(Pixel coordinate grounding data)
▬▬▬▬▬▬▬▬▬▬

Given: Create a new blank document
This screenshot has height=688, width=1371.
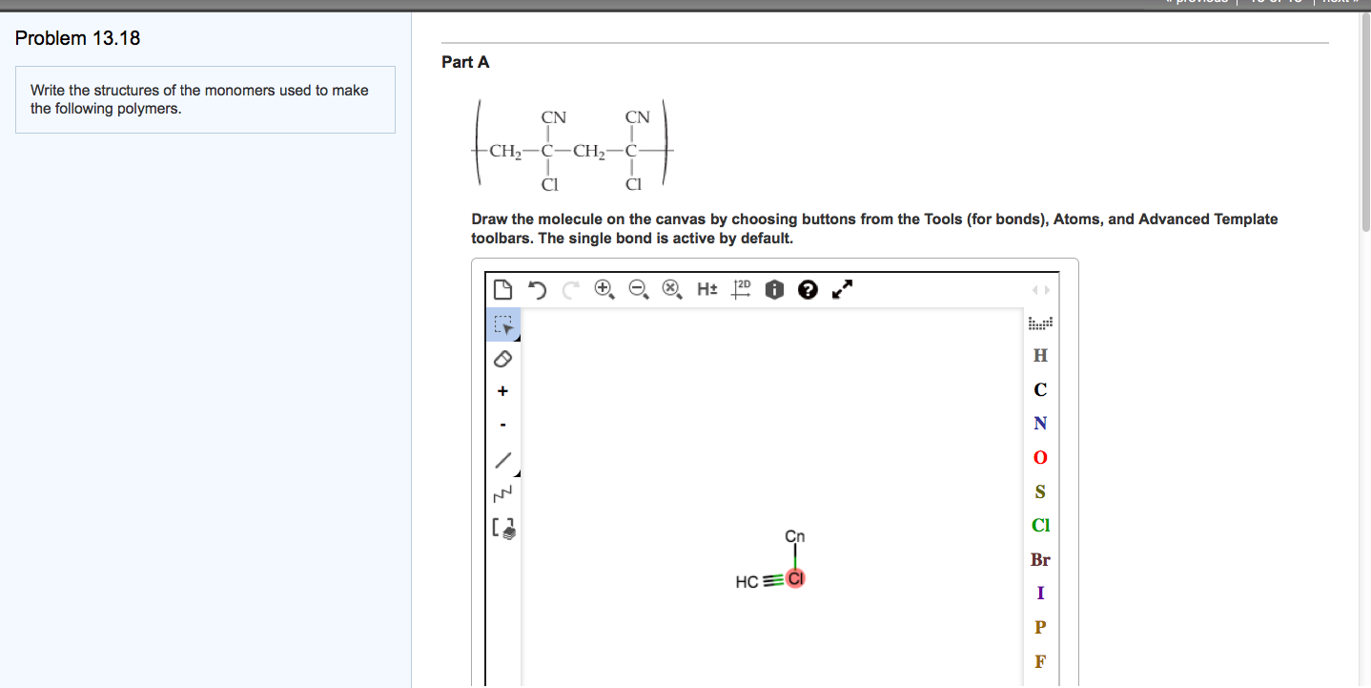Looking at the screenshot, I should (502, 288).
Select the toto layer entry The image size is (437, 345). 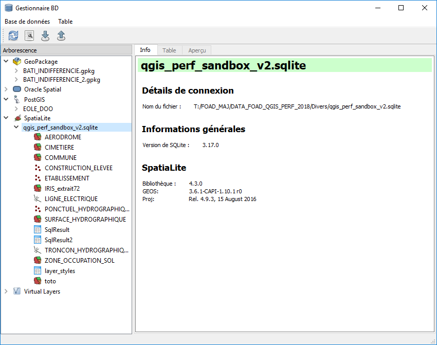click(50, 281)
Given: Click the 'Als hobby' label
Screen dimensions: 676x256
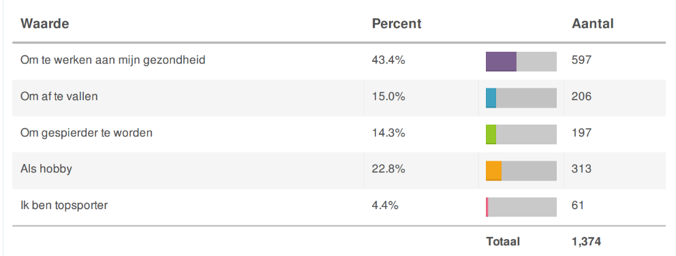Looking at the screenshot, I should pos(46,169).
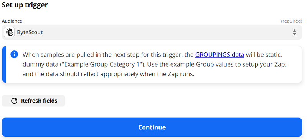Open the Audience dropdown showing ByteScout
This screenshot has width=307, height=140.
point(152,32)
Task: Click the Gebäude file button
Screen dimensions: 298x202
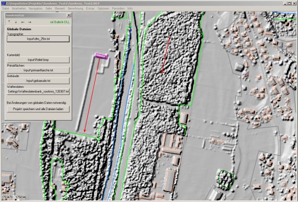Action: point(38,81)
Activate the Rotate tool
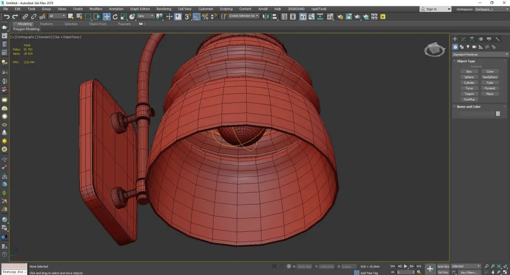This screenshot has width=510, height=275. pyautogui.click(x=115, y=17)
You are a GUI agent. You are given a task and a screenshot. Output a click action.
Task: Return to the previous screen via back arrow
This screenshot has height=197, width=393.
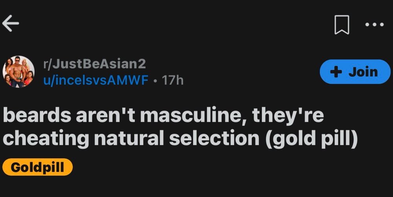(x=11, y=24)
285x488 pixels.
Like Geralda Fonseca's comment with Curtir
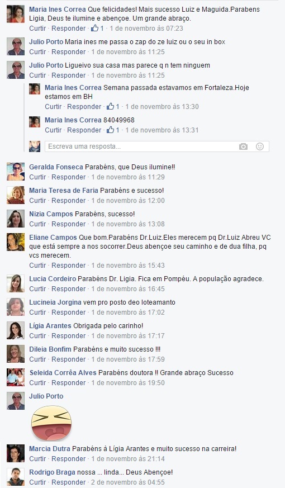pos(37,177)
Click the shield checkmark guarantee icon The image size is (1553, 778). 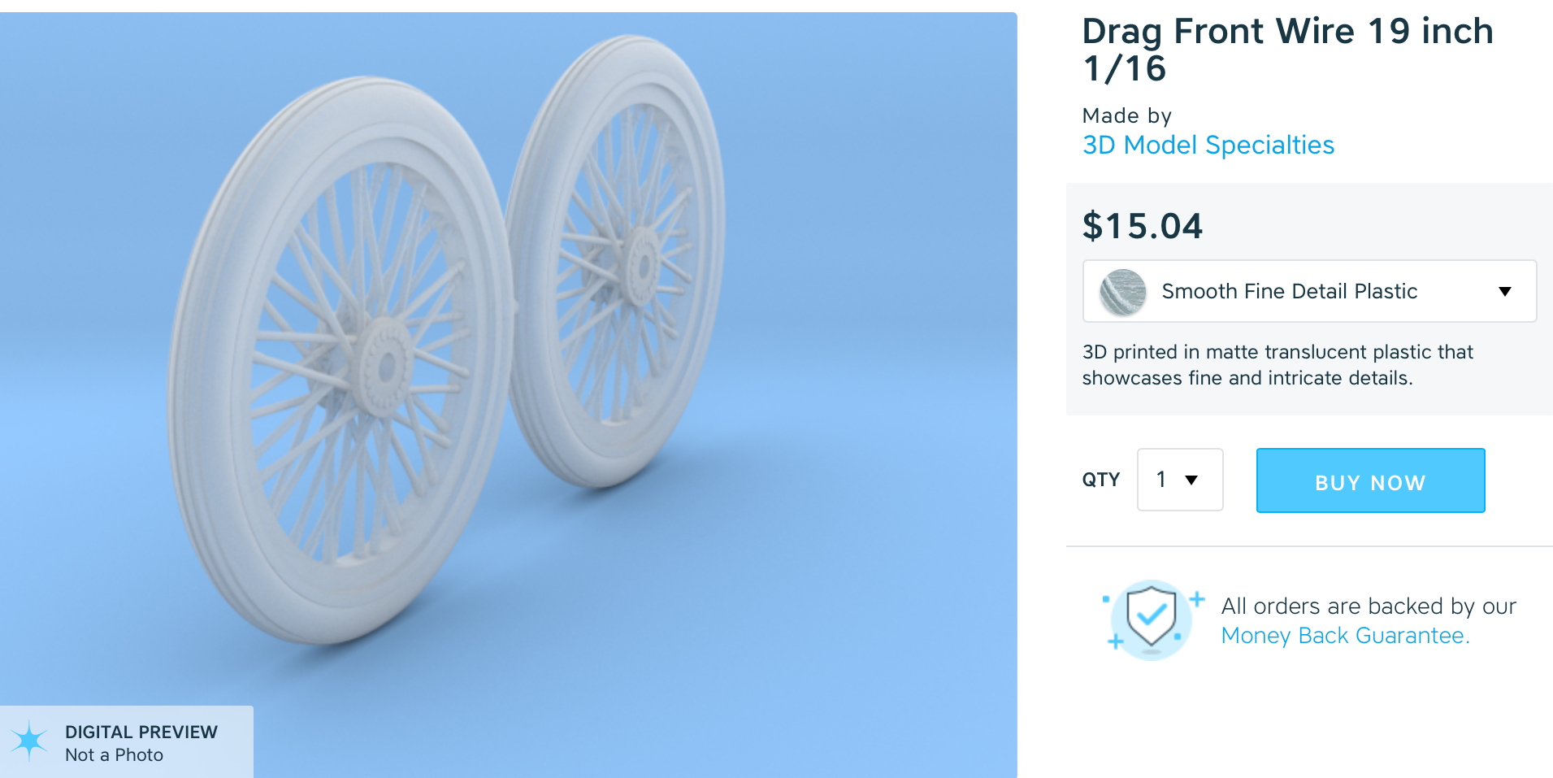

▬▬▬▬▬▬▬▬▬▬

Take the lines from the one holding "Screen dimensions: 676x256" through the last line of the data above and copy them exactly, both ends included, omitting all pictures.

- [Solution]
Screen dimensions: 676x256
Looking at the screenshot, I should pos(46,169).
Open the Audience dropdown showing ByteScout
This screenshot has width=307, height=140.
point(152,32)
Task: Click the Gebäude file button
Screen dimensions: 298x202
Action: point(38,81)
Activate the Rotate tool
This screenshot has width=510, height=275. pyautogui.click(x=115, y=17)
You are a GUI agent. You are given a task and a screenshot. Output a click action.
Task: Return to the previous screen via back arrow
This screenshot has height=197, width=393.
(x=11, y=24)
285x488 pixels.
Like Geralda Fonseca's comment with Curtir
pos(37,177)
Click the shield checkmark guarantee icon The image size is (1553, 778). 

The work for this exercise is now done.